Historic recurrence is the repetition of similar events in history.  The concept of historic recurrence has variously been applied to overall human history (e.g., to the rises and falls of empires), to repetitive patterns in the history of a given polity, and to any two specific events which bear a striking similarity.

Hypothetically, in the extreme, the concept of historic recurrence assumes the form of the Doctrine of Eternal Recurrence, which has been written about in various forms since antiquity and was described in the 19th century by Heinrich Heine and Friedrich Nietzsche.

While it is often remarked that "history repeats itself", in cycles of less than cosmological duration this cannot be strictly true.  In this interpretation of recurrence, as opposed perhaps to the Nietzschean interpretation, there is no metaphysics.  Recurrences take place due to ascertainable circumstances and chains of causality.  An example is the ubiquitous phenomenon of multiple independent discovery in science and technology, described by Robert K. Merton and Harriet Zuckerman.

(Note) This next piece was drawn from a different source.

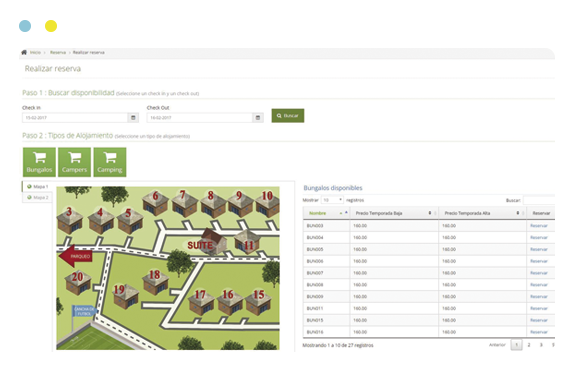Select the Campers cart tile

(74, 162)
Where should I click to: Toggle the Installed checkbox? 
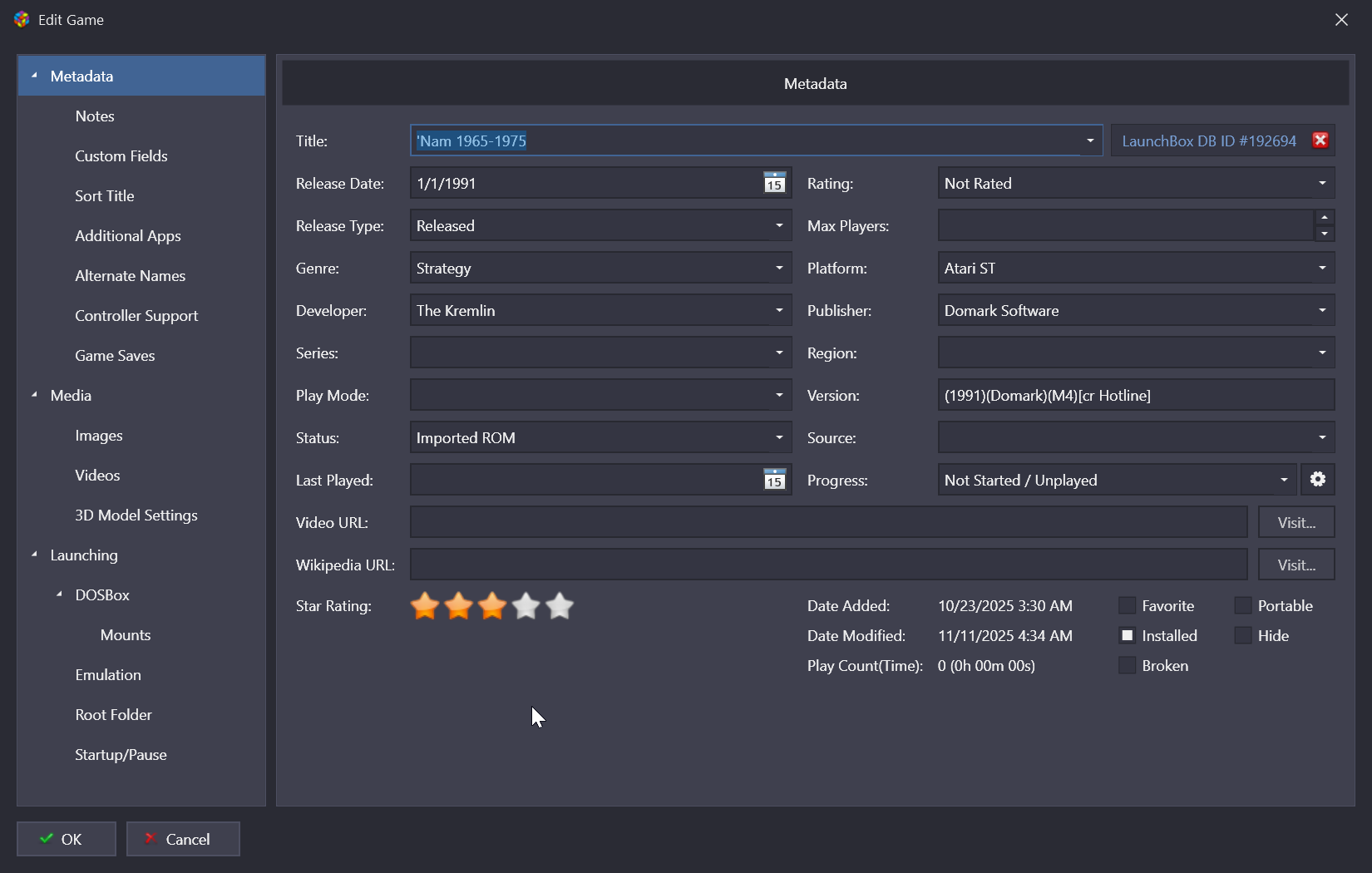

Indeed, recurrences, in the form of reproducible findings obtained through experiment or observation, are essential to the natural and social sciences; and, in the form of chance observations rigorously studied via the comparative method, are essential to the humanities.

G.W. Trompf, in his book The Idea of Historical Recurrence in Western Thought, traces historically recurring patterns of political thought and behavior in the west since antiquity.  If history has lessons to impart, they are to be found par excellence in such recurring patterns.

Historic recurrences of the "striking-similarity" type can sometimes induce a sense of "convergence", "resonance" or déjà vu.

Authors

Ancient western thinkers who had thought about recurrence had largely been concerned with cosmological rather than historic recurrence (see "eternal return", or "eternal recurrence").  Western philosophers and historians who have discussed various concepts of historic recurrence include the Greek Hellenistic historian Polybius (ca 200 – ca 118 BCE), the Greek historian and rhetorician Dionysius of Halicarnassus (c. 60 BCE – after 7 BCE), Luke the Evangelist, Niccolò Machiavelli (1469–1527), Giambattista Vico (1668–1744), Correa Moylan Walsh (1862—1936), Arnold J. Toynbee (1889–1975).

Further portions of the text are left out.